Other Light Cooking Tips
- When cutting back on either fat or sugar, it helps to boost other flavors such as cinnamon, cardamom, nutmeg, or vanilla extract.
- Use reduced-fat cheeses to reduce calories and fats in casseroles and salads.
- Look for reduced sodium broths, stocks and soups for casseroles and stuffing recipes.
- Use plain, fat-free Greek yogurt or reduced fat mayonnaise in place of regular mayonnaise.
- If you are watching your cholesterol, use two egg whites in place of one egg, or use a liquid egg substitute.

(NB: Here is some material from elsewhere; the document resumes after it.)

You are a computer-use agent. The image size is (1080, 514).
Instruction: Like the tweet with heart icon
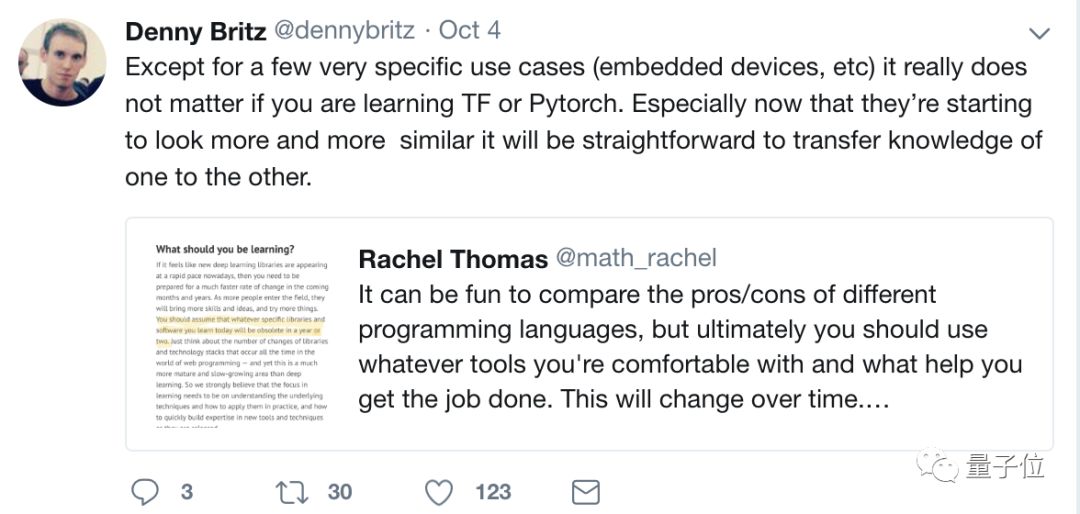click(439, 491)
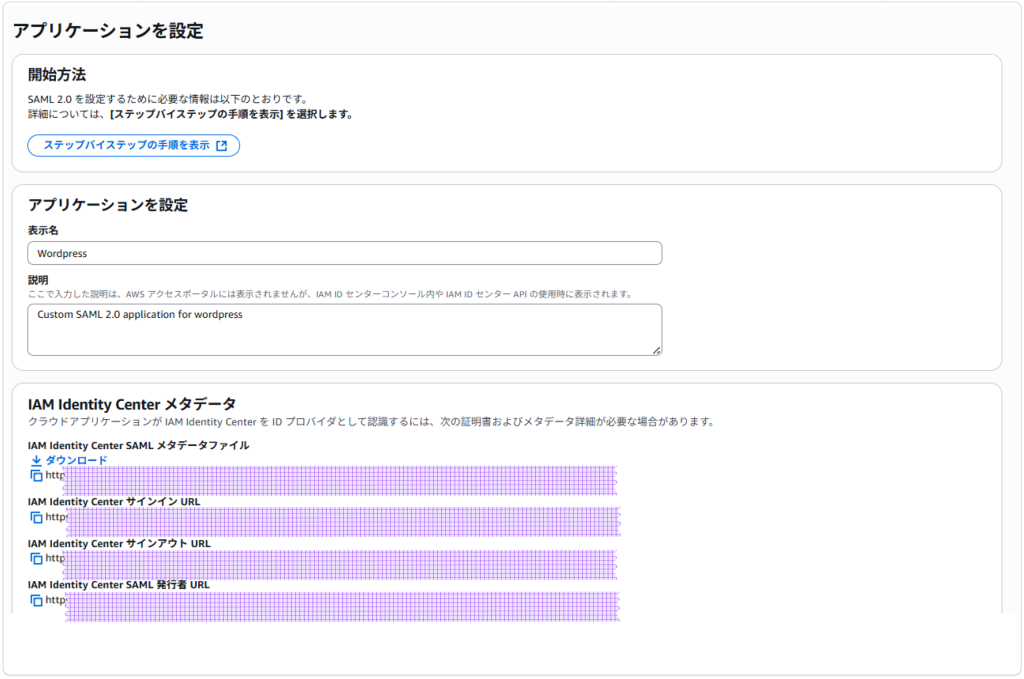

- Use slivered almonds instead of fried onions as a casserole topping for a healthier crunch.
- Nonstick baking sheets, parchment paper and silicone baking mats are great tools designed to prevent foods from sticking and burning. These are particularly helpful when decreasing fat contents of recipes.
As with all foods, keep your portion size in check. Just because something is a little bit lighter than usual doesn’t mean it’s calorie free!